User stories are the thing that keeps me busy these days. Identifying them, splitting them up and putting them in our Team Foundation Server where our backlog resides. I’ve decided to do a series of posts about them, because for me it was a quite a switch from the usual more formal requirements engineering approach.
A users story
So what is a user story. It’s nothing more then something a user wants and will create value for him if it was finished written down somewhere. Something a user mentioned and decided that it probably would benifit him. The software development team would write it down somewhere and leave it there.
Don’t think it’s a requirement at this point because you never actually talked about the user story to see what the user really wanted and how it would be built. It’s only a reminder for you to talk with the stakeholder sometime. Mike Cohn always talks about the 3 C’s as a reminder to what a user story needs to be. A quick resume:
Cards
Use a dead simple approach in documenting the user stories. Nothing more than a card will do.
Conversation
Details about the story will only come out when we talk with the stakeholder.
Confirmations
A checklist of statements which tell when the story is completed. This evolves when you are talking to the stakeholder.

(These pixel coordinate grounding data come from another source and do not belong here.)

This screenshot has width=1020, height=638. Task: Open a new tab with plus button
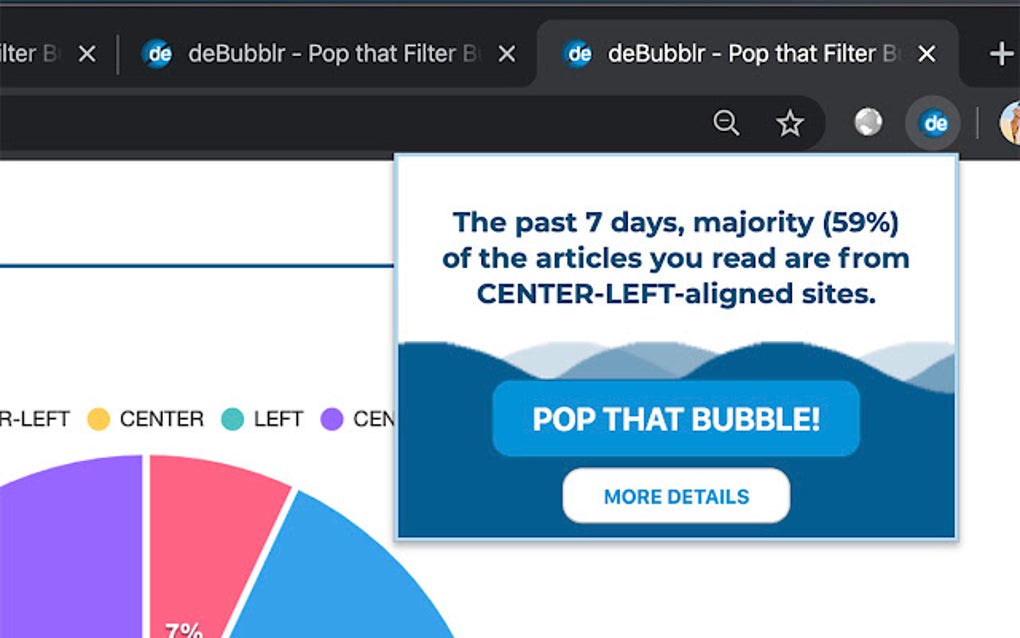(x=1000, y=54)
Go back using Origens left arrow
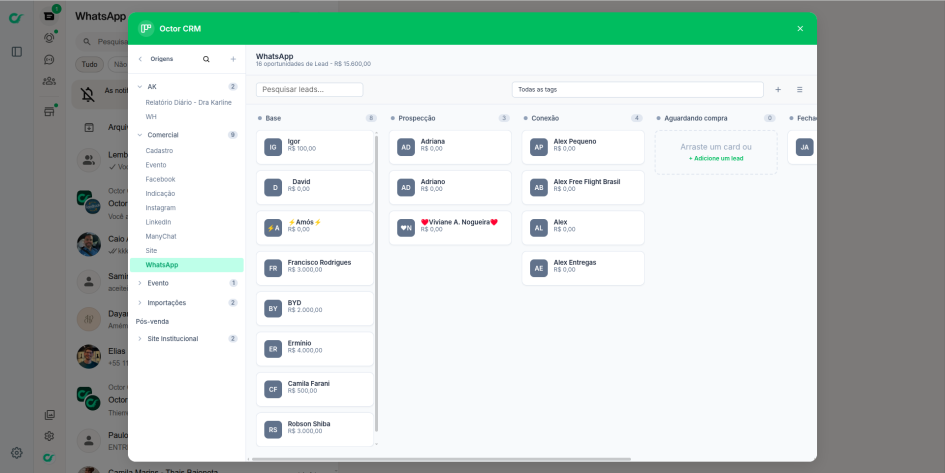 (140, 59)
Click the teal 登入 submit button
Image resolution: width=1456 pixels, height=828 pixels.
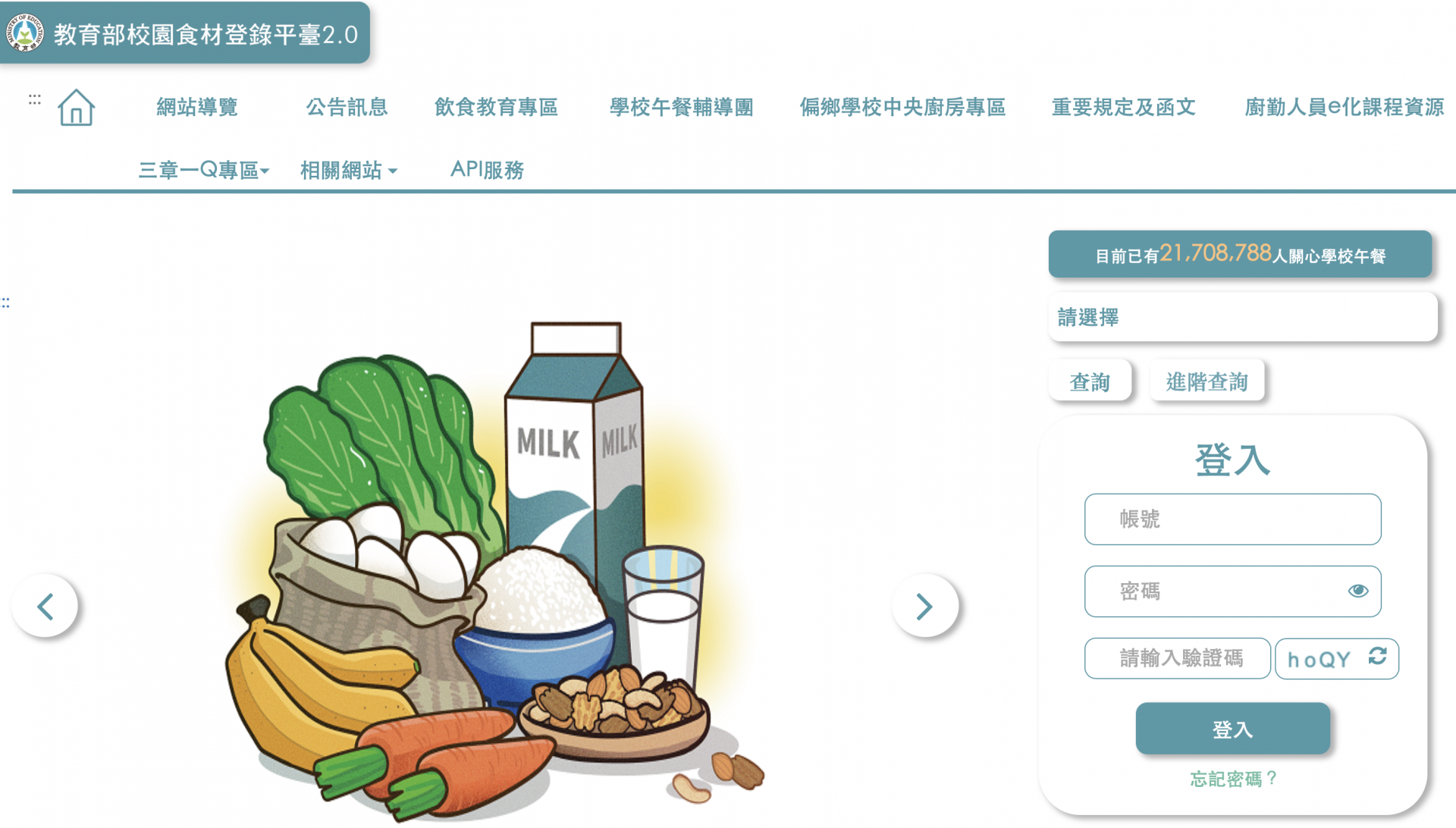click(x=1232, y=729)
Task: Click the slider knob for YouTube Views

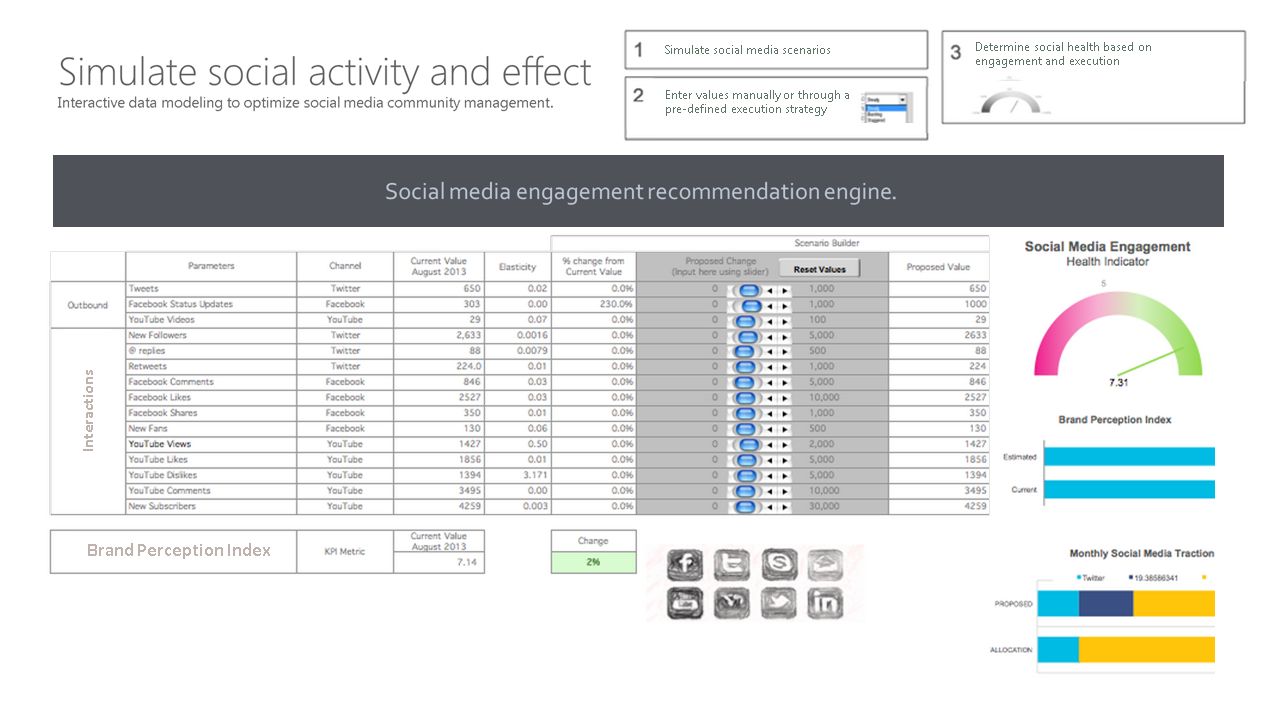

Something which is not really clear in these three statements is wat what point in the process the stories are “complete” for certain steps in the software development process. So how did it feel for us when we worked with user stories?
User stories as a reminder
Some stuff mentioned by our stakeholder was stuff we could imagine adding value for him. We wrote it down on a story card and left it there. We stopped talking about it because we also noticed it hadn’t any priority compared to our other user stories although there were lots of questions you could ask about it.
In our discovery sessions (our first conversations with the stakeholders) we also put this as rule. We would only identify stories and not talk about them in detail. Next step was to order the list of user stories by thinking about the priority of them.
User story slicing
So we identified the stories which were important. Asking the developers about the size of them they told me it was not anywhere near buildable. Now what? We did a user story detailing session. What stuff could we identify belonging to a user story and could be build seperately according to our stakeholder which would still bring value for him? An example of what a user story would become:
Our high level story
- As a Support employee I want my client to send in a certificate request by filling in a digital form so the data can be checked in a webform and send in digitally without any writing recognition difficulties.
Which resulted in some of the below user stories
- As a Support employee I want a check on the certificate request form to check if the client has a contract with us so that I don’t have to do this again when I receive the digitally filled in form
- As a Support employee I want a webform so that the clients can send in a certificate request digitally so that I don’t have any difficulty recognition the clients hand writing
So now we sliced up our user stories and the developer told us that it was more granular now but he still needed some more confirmations on when then webform would be finished. What fields would there be on the webform. How did we imagine the webform to be delivered to the Support employee. We added those to the confirmations of the story so the developer would know when it was finished.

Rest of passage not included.